Driven by improving market fundamentals, strong leasing and development activities, Liberty Property’s second-quarter 2013 FFO (funds from operations) per share of 66 cents surpassed the year-ago figure by 4.8%. However, it came in line with the Zacks Consensus Estimate as the positive impact was marred by a rise in operating expenses.
Nevertheless, we expect Liberty Property to benefit from its focus on metro-office, multi-tenant industrial and flex properties and markets that have strong demographic and economic fundamentals. Furthermore, with its solid portfolio repositioning program, the company is efficiently meeting the rising demand for premium quality industrial space.
In addition, this Pa.-based real estate investment trust (:REIT) aims to strengthen its balance sheet and liquidity position, which helps it fund investments.
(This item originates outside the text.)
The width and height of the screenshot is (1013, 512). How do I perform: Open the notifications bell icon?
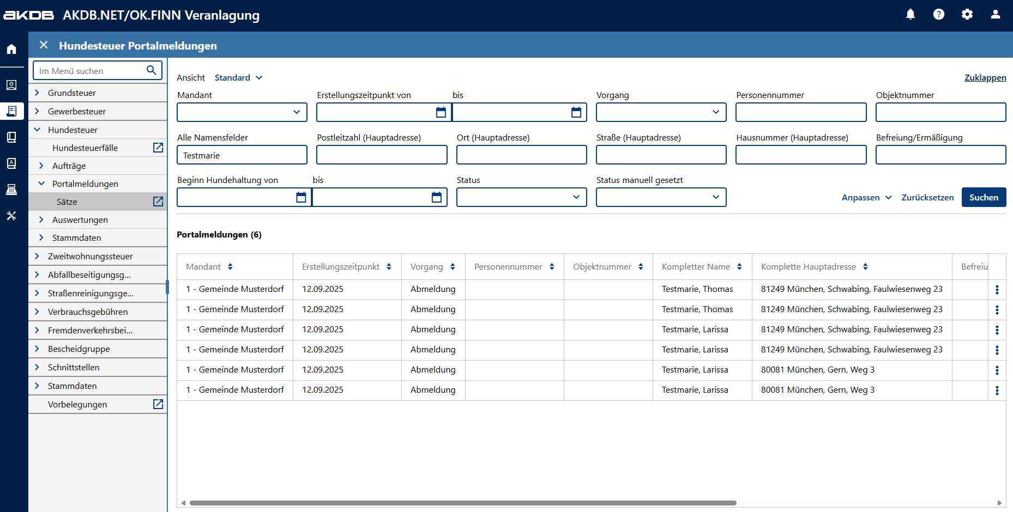point(911,15)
In relation to this, the recent senior notes offering and equity shares offering to finance the acquisition of the operating partnership of Cabot Industrial Value Fund III is noteworthy.
Yet, continued volatility in the office sector with job cuts and stiff competition from private and public companies remain our concerns. Also, Liberty Property’s large development pipeline and continuous acquisition spree involves significant upfront operating expenses with limited near-term profitability. Moreover, the rise in interest rates and the capital market volatility adversely affect the company’s funding expenses.
Over the last 30 days, the Zacks Consensus Estimate for 2013 FFO per share declined 1.9% to $2.59. Also, for 2014 it moved down 0.4% to $2.72 per share. The stock currently has a Zacks Rank #3 (Hold).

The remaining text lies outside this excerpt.